Somewhere i have EJ Jordan's paper on it...

I use 2 different technics...

1/ make a sealed box with a Q between 1.1 and 1.x and then play with the resistive porting.

2/ design a vented box with a certain shape (i know it when i see it), and then play with the resistance in the port.

You can use GM's clik test or look at the impedance curves to get some feedback that helps get it right.

dave
 
frugal-phile™
Joined 2001
Paid Member
GG said:
That paper would be great if you could find it.

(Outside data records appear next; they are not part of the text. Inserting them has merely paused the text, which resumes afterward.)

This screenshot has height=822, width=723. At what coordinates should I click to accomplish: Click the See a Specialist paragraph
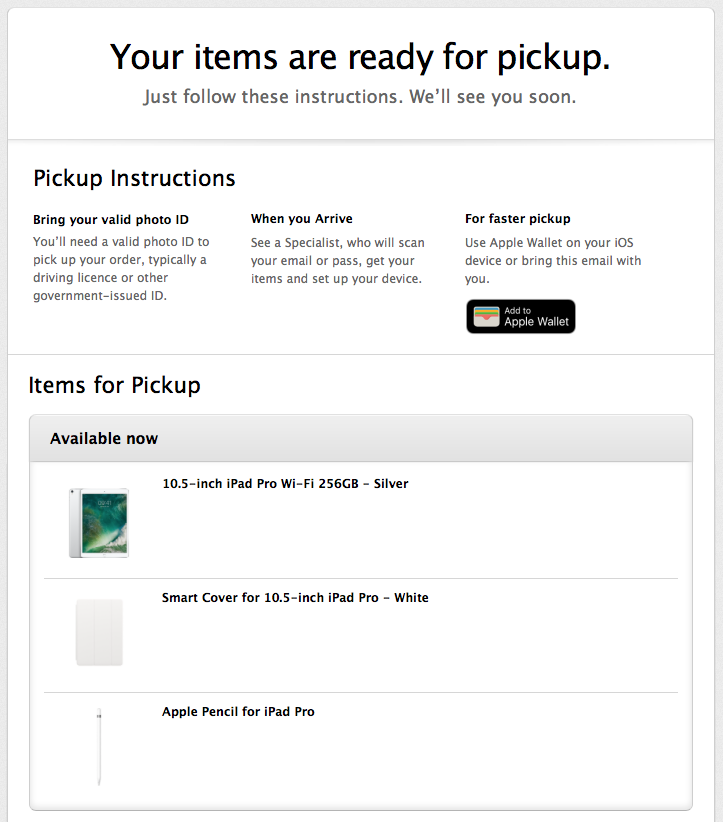pos(337,260)
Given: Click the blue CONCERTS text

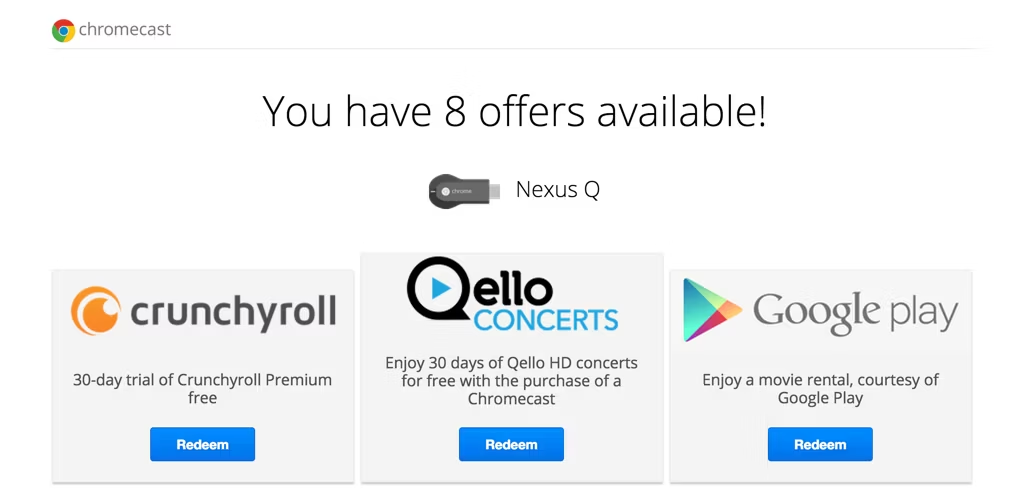Looking at the screenshot, I should [x=546, y=320].
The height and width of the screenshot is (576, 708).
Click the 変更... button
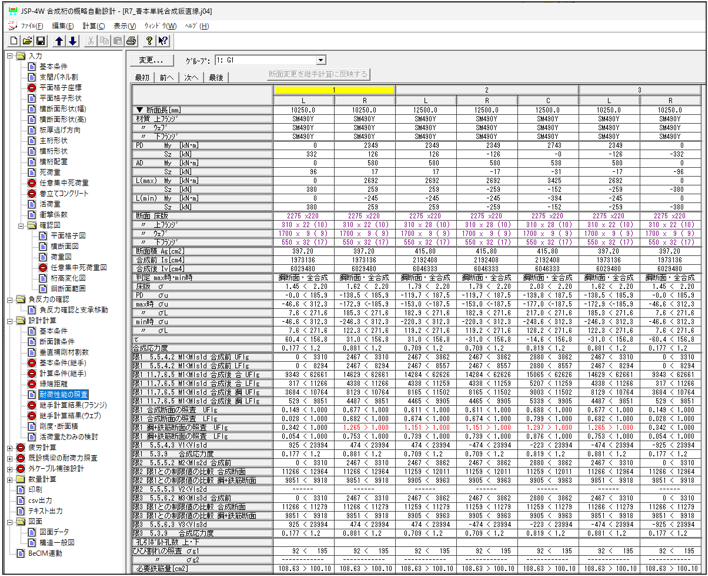[151, 61]
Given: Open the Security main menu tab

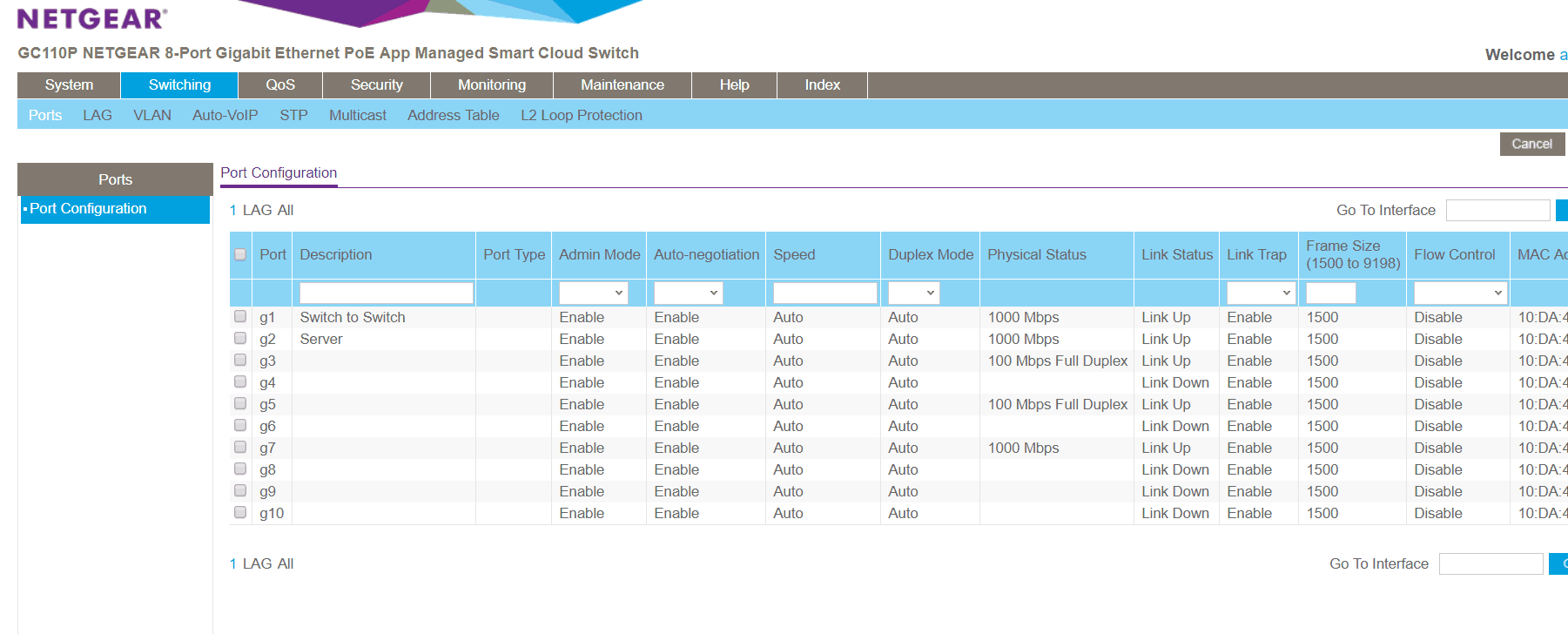Looking at the screenshot, I should (376, 85).
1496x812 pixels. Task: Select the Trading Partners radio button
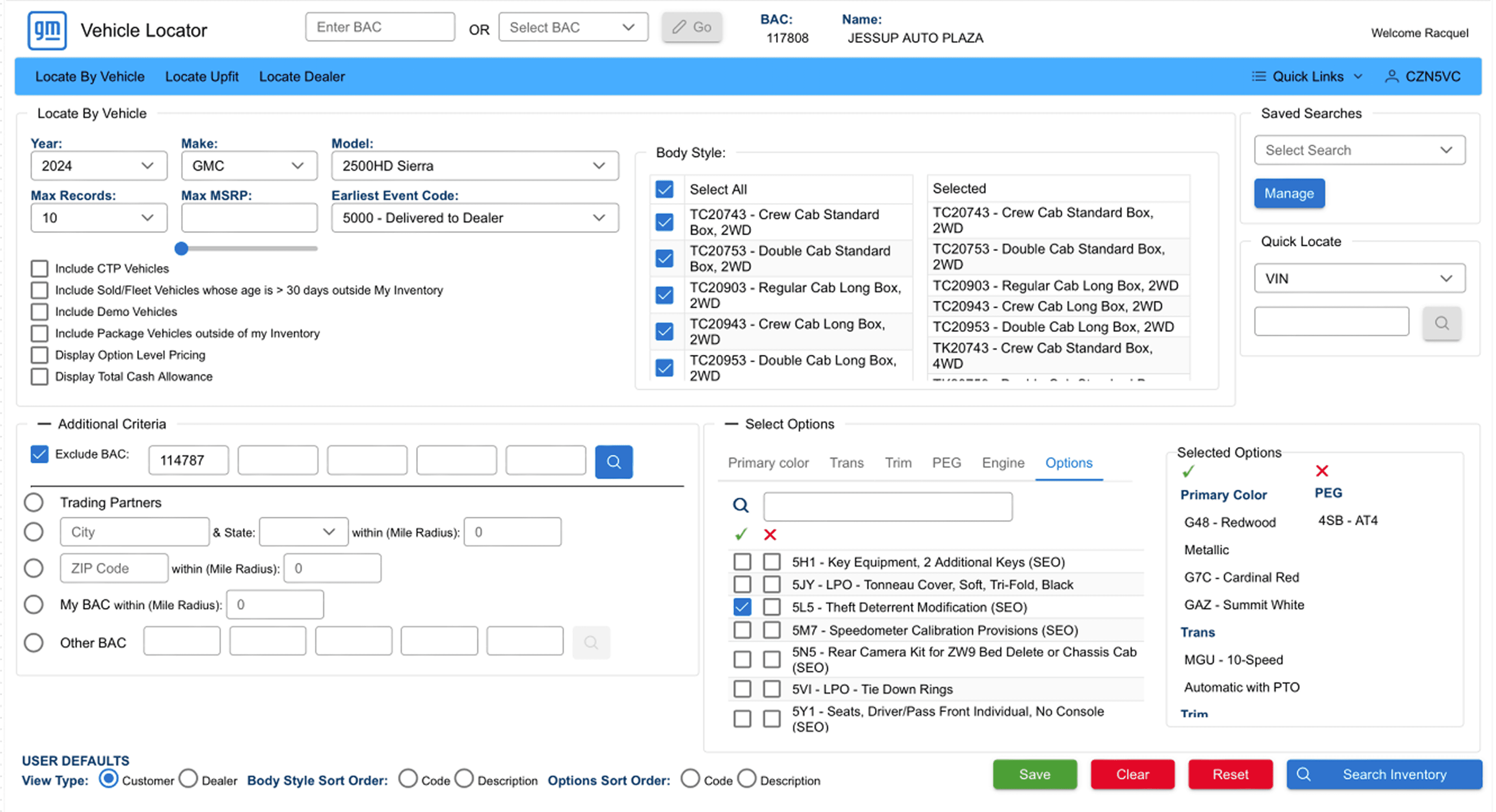pyautogui.click(x=34, y=502)

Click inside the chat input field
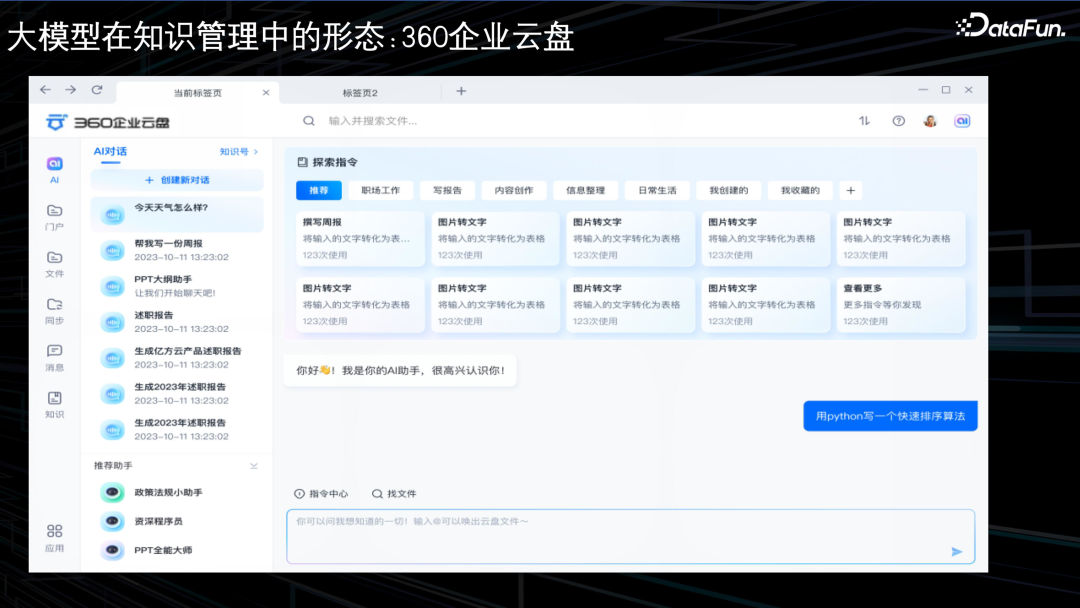tap(630, 535)
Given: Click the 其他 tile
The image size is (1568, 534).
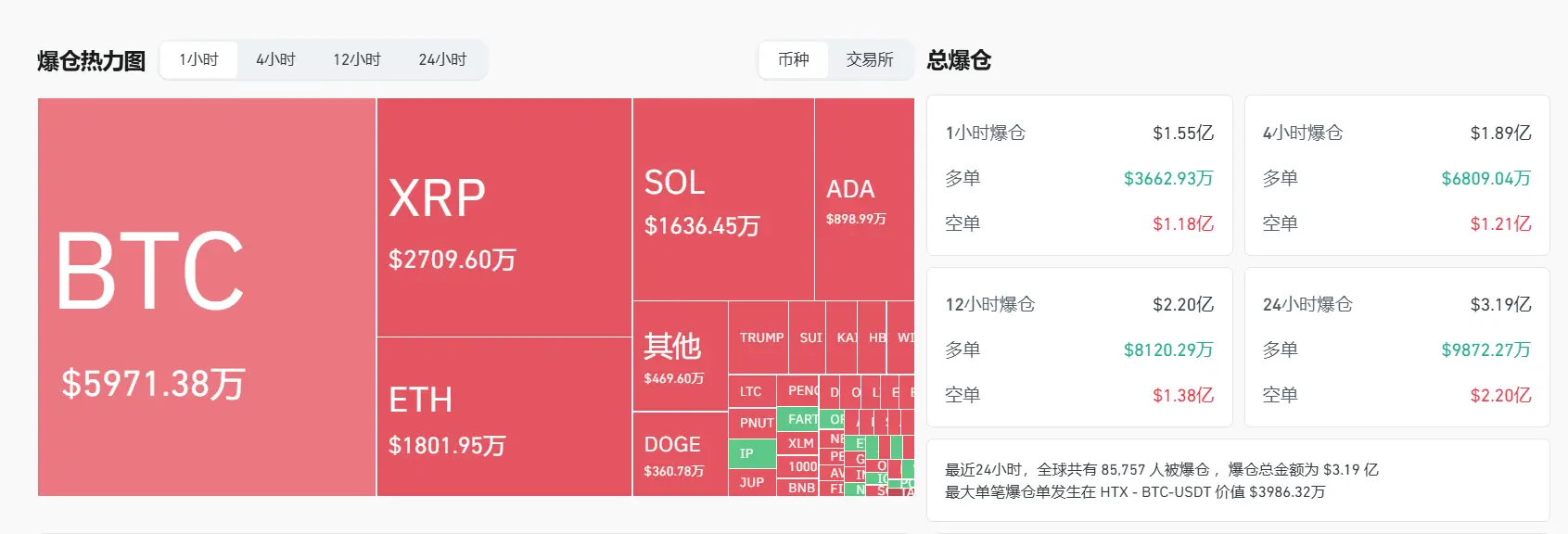Looking at the screenshot, I should pos(680,357).
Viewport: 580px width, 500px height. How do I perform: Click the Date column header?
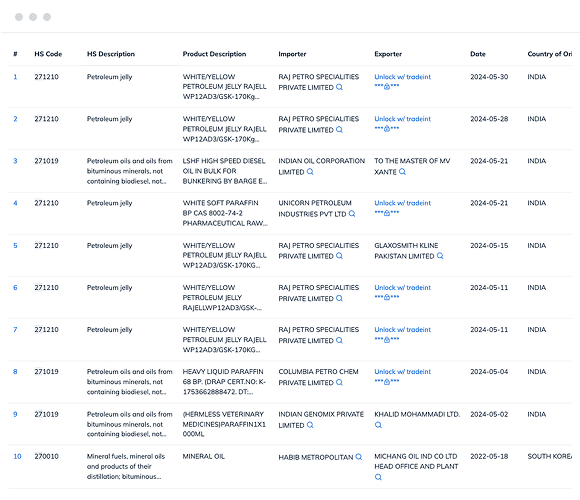pos(478,54)
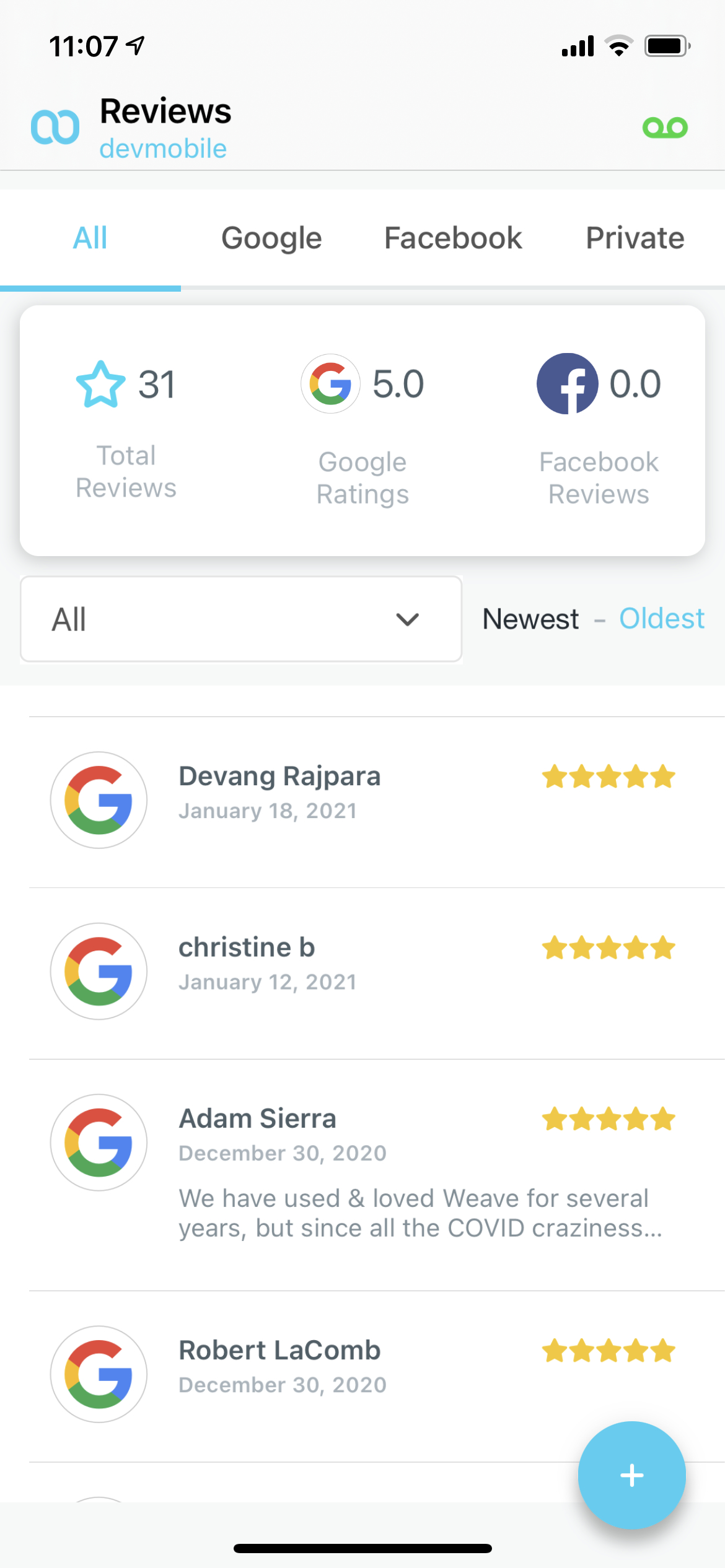725x1568 pixels.
Task: Expand the All filter dropdown
Action: point(240,619)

Do you have a title for it?

http://p10hifi.net/tlinespeakers/TLS/downloads/TedJordanAperiodic.pdf

What is the clik test?

I have a description somewhere from GM, but Terry O recently posted a desctiption and i have that handy.

There's another hi-tech solution available, I first heard about it on the old Bass List years ago when Greg Monfort (GM) suggested using a 1.5 Volt battery and a momentary contact switch to use for the "Click Test". When the switch or button is momentarily pressed the cone should move foreward (polarity test) and will emit a click, bonk or bonnnngg. The fast recovery "click" sound with no overhang, echo or ringing is what you're shooting for. You can start at either end, adding stuffing to an empty box or removing stuffing from one already stuffed.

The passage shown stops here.